* **Work item**
From the line containing "This screenshot has width=917, height=480." to the end of the records below, both included, every line should be repeated exactly; pictures should be dropped.

Saved data entries:
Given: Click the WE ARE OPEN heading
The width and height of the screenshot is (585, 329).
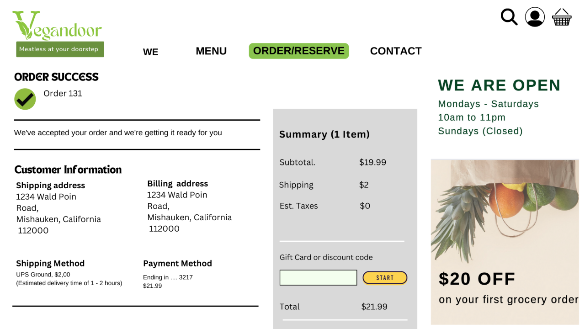Looking at the screenshot, I should pos(499,85).
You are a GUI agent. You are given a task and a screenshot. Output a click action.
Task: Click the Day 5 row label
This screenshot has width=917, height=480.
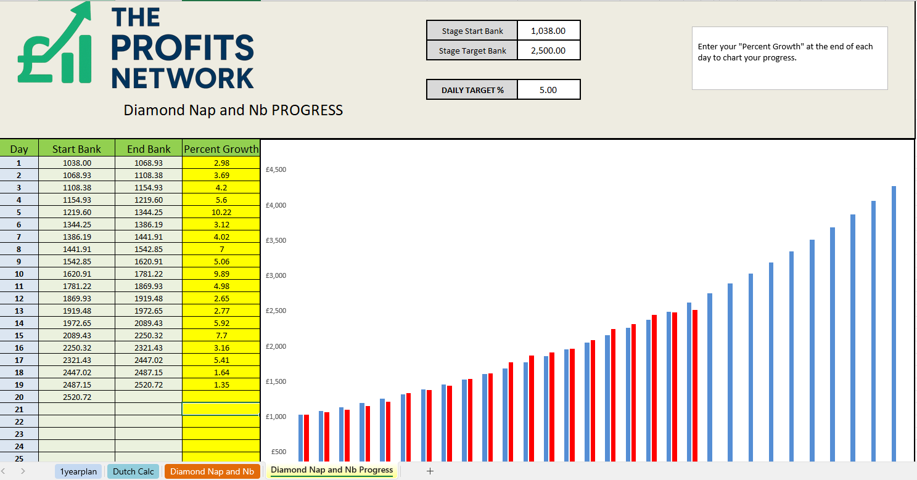[x=19, y=212]
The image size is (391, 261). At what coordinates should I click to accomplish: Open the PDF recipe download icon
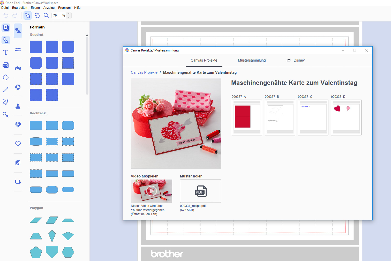pos(200,191)
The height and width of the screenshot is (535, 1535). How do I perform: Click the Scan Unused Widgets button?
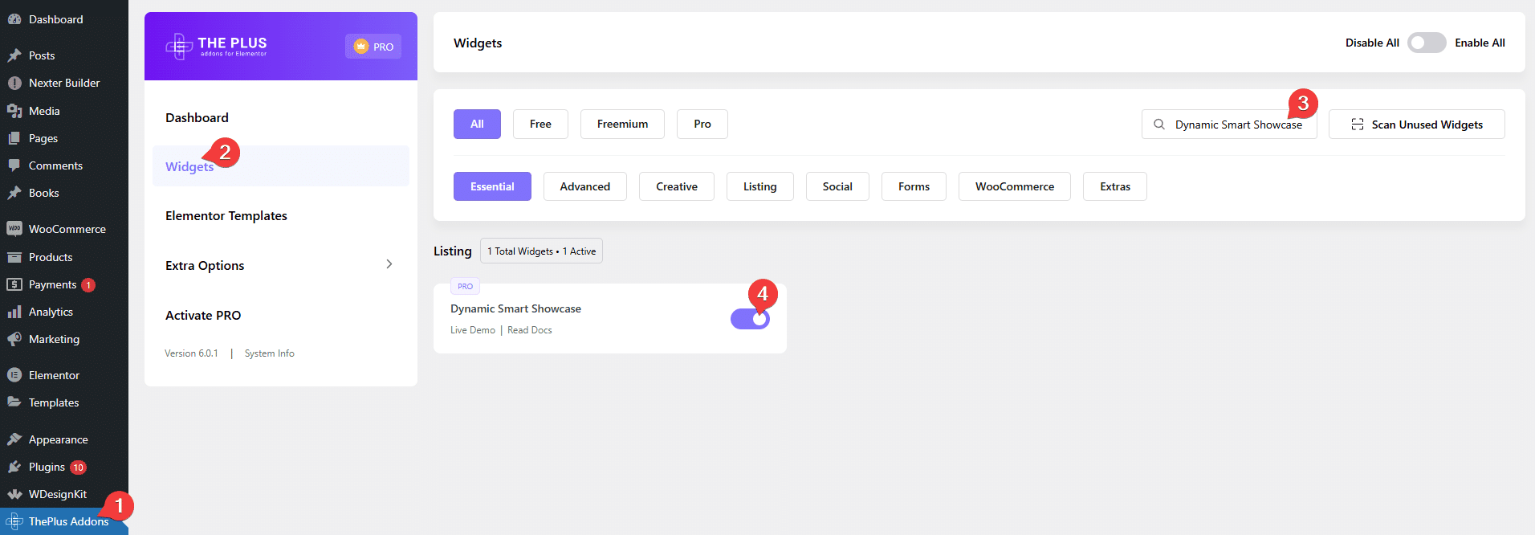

* **Response area**
This screenshot has width=917, height=480.
[x=19, y=212]
The image size is (391, 261). At what coordinates should I click to accomplish: Open the PDF recipe download icon
pos(200,191)
The height and width of the screenshot is (535, 1535). How do I perform: Click the Scan Unused Widgets button?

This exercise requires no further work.